(Stored records)
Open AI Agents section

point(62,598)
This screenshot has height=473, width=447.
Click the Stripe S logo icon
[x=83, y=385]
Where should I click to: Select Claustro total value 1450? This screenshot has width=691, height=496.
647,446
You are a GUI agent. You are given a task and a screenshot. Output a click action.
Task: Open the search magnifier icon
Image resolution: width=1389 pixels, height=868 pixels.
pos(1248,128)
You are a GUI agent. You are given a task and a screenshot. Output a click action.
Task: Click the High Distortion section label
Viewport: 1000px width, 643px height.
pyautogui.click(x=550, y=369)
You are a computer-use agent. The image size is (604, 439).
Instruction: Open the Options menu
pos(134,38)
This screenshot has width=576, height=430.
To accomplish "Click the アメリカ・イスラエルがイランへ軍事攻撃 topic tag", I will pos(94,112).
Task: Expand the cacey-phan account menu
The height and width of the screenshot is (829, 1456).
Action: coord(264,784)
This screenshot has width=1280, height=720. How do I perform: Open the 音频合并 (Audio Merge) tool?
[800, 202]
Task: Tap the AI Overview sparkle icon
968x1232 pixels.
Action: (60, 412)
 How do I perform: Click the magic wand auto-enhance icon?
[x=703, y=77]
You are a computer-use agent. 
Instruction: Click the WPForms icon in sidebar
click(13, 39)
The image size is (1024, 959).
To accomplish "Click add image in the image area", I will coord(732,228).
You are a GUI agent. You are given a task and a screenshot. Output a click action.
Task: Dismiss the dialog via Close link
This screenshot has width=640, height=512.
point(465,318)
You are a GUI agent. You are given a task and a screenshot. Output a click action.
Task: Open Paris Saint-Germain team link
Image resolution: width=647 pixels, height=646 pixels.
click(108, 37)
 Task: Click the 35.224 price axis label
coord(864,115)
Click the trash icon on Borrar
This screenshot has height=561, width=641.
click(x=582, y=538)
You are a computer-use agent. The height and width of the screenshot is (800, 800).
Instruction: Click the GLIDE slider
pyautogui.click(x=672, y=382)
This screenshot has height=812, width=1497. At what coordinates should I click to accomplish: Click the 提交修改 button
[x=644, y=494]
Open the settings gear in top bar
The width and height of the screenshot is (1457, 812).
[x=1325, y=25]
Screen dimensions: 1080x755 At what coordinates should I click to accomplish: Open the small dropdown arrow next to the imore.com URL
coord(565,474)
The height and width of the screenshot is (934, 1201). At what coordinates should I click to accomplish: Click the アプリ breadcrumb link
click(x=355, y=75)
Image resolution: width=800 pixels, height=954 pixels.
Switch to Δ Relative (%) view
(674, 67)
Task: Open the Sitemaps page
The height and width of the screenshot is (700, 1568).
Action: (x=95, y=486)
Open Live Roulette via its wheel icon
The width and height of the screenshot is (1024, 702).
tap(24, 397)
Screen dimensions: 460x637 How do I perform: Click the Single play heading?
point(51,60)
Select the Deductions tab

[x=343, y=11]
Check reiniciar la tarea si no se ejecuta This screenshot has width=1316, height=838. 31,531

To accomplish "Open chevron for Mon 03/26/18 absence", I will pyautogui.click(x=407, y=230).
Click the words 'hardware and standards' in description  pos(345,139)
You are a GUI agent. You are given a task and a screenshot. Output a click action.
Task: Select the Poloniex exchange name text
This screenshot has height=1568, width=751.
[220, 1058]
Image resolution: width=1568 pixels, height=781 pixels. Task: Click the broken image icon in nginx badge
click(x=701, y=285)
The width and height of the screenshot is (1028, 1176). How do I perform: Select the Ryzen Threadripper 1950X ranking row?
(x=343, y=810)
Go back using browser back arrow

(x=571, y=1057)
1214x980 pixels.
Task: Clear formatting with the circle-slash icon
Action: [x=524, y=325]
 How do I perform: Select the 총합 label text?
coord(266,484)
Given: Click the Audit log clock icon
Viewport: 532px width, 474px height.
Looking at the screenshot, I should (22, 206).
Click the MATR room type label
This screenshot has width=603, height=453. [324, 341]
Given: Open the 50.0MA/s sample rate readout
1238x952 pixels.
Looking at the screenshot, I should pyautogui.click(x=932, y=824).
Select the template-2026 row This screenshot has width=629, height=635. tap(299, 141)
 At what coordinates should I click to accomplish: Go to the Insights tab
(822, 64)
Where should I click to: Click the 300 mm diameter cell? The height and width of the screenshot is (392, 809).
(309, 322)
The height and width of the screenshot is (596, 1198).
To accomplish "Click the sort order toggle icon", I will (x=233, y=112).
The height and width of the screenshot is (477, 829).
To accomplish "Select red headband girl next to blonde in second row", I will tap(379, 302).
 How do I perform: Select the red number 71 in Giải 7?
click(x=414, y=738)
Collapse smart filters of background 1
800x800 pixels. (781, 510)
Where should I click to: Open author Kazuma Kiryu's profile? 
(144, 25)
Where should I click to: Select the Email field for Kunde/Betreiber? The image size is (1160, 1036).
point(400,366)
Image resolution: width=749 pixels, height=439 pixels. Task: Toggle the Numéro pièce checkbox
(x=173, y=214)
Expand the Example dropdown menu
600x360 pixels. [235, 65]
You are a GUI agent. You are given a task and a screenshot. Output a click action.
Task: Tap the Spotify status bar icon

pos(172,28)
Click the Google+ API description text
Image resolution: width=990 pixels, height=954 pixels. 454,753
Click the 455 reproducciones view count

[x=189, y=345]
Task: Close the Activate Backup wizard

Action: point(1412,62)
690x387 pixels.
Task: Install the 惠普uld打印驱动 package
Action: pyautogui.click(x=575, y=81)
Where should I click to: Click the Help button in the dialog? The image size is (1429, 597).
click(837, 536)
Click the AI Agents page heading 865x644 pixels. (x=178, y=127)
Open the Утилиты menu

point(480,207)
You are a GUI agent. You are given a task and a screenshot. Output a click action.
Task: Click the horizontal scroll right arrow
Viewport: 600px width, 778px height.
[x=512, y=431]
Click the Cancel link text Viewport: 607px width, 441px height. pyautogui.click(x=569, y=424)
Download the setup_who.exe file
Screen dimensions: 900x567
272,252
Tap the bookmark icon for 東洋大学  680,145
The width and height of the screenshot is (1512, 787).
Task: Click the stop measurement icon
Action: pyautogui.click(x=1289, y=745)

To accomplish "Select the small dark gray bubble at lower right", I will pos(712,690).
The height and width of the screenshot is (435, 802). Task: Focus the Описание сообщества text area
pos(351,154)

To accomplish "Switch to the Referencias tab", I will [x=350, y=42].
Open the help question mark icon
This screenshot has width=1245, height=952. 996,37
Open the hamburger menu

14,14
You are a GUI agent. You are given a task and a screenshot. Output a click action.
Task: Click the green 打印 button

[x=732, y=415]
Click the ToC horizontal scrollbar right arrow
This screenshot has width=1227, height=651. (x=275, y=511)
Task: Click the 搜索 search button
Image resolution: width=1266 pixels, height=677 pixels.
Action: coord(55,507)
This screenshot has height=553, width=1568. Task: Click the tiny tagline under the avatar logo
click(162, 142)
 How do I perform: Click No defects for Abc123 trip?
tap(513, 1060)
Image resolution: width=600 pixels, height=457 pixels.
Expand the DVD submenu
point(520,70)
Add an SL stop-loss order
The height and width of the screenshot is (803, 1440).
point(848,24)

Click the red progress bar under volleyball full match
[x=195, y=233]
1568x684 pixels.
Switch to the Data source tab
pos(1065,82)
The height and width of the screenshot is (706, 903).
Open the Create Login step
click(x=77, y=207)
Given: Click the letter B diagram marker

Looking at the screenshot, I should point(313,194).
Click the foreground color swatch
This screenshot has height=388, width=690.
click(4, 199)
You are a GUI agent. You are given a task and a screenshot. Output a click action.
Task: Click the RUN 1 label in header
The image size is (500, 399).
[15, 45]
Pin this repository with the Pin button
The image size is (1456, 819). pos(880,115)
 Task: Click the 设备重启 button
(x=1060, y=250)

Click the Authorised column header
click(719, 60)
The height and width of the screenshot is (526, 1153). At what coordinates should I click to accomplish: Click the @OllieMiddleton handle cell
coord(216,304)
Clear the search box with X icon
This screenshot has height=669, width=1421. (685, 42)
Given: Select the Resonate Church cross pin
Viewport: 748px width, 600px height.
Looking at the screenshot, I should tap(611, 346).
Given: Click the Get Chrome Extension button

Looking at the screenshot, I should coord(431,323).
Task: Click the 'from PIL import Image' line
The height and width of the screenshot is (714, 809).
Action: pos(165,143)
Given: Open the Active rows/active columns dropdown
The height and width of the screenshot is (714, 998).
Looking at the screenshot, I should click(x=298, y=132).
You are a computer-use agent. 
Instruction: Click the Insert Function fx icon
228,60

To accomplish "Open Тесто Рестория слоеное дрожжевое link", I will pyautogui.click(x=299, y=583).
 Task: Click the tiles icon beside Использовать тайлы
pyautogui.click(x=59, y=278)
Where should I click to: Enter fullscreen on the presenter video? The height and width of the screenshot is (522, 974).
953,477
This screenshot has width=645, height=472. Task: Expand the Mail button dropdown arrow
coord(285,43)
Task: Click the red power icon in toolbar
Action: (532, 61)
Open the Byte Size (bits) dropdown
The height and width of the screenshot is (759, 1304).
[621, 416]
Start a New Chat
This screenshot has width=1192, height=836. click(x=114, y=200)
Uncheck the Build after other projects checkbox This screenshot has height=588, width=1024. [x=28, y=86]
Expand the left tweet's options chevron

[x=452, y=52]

● **Requirement**
Nothing but a number is needed: the count of lines above that contain "computer".

● **Solution**
4